My father has aspiration pneumonia, a pathology caused by a calcium growth in the back of his throat that prevents food from properly descending his esophagus. The infection in his lungs causes fluid buildup. For the past several months, the doctors have been successful in combating the pneumonia with antibiotics and draining the fluid from his lungs. Recently the doctors proposed the option of a feeding tube, to avoid the problem of aspirating his food into his lungs. However, my father is no longer responding to antibiotics intended to fight his pneumonia. Hence, the feeding tube has been abandoned and he is being kept on an IV with the expectation of increasingly rapid, inevitable decline and death.
What has particularly impressed me about my father is how determinedly he has fought and resisted dying, even when his body has failed him, and even though I can think of few people less prepared in their own minds to meed their Maker.
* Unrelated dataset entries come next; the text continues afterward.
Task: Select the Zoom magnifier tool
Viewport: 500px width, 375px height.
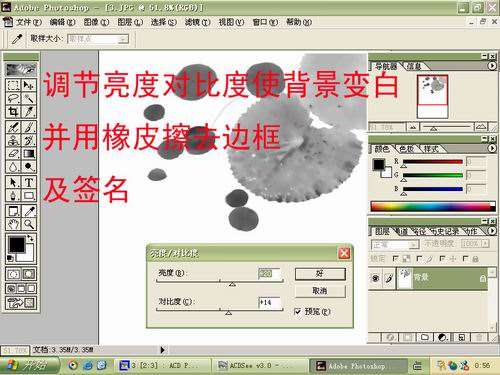Action: click(29, 224)
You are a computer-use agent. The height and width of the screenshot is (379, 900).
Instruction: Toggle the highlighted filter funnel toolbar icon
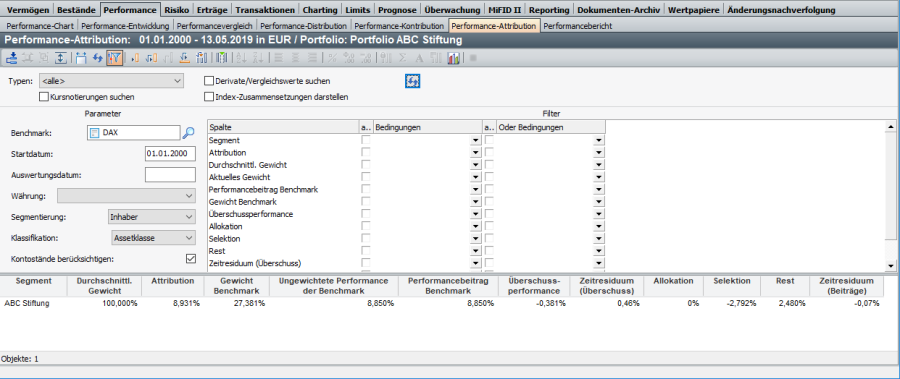pyautogui.click(x=114, y=57)
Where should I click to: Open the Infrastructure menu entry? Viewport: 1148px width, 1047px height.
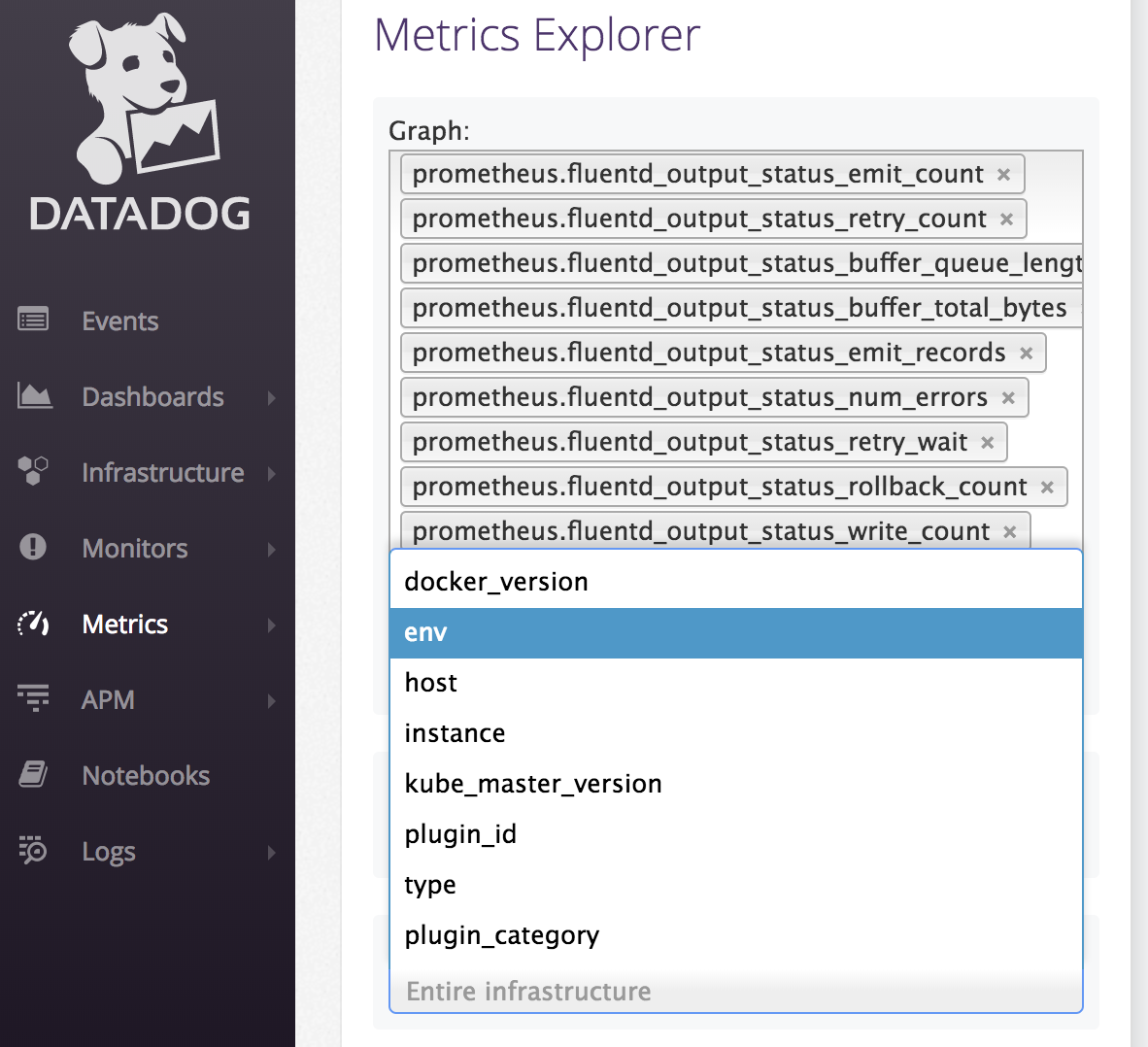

I suppose many would say that this is natural, that it's human nature to wish to struggle and survive. True. Yet I can remember many others who have welcomed their deaths; some, in fact, who seemed to long for it.
The Catholic Church teaches that life is sacred from the moment of conception to "natural death." In one sense of the word, death is perfectly "natural." One has a "natural" lifespan, and when that is over, one "naturally" dies. Not only is death the "natural" terminus of one's biological life span; it is also the portal through which those redeemed by Christ -- those who are baptized into His death -- are raised to enter eternal life. In this sense, there is nothing wrong with looking forward to death. St. Francis of Assisi spoke endearingly of "Sister death." One of the most beautiful choral works of Johann Sebastian Bach is entitled "Come, Sweet Death."
Yet there is a sense in which death is profoundly "unnatural." Death was never intended to be a part of God's perfect creation. In that sense, death is not normative. It is not normal. By the same token, it is not "natural." One thinks of Christ before the tomb of his deceased friend, Lazarus. Everyone who knows that the shortest verse in the Bible is "Jesus wept," knows the context: Jesus wept at the tomb of his friend because he was dead. Those who know the Greek will understand that there is a trace of anger in the response of Jesus, which led to him miraculously calling forth Lazarus from his tomb to new life. Both the tears and anger of Jesus attest to the ultimate abnormality and unnaturalness of death.
One sense of the word "natural" assumes man's fallen condition as normative; the other assumes man's pre-lapsarian condition as normative. One view welcomes death as as natural conclusion and transition. Another, without denying these facts, resists death as an unnatural evil. One thinks of Dylan Thomas: "Do not go gentle into that good night ... Rage, rage, against the dying of the light." Both responses are, perhaps, "natural."
I solicit your continue prayers for my father.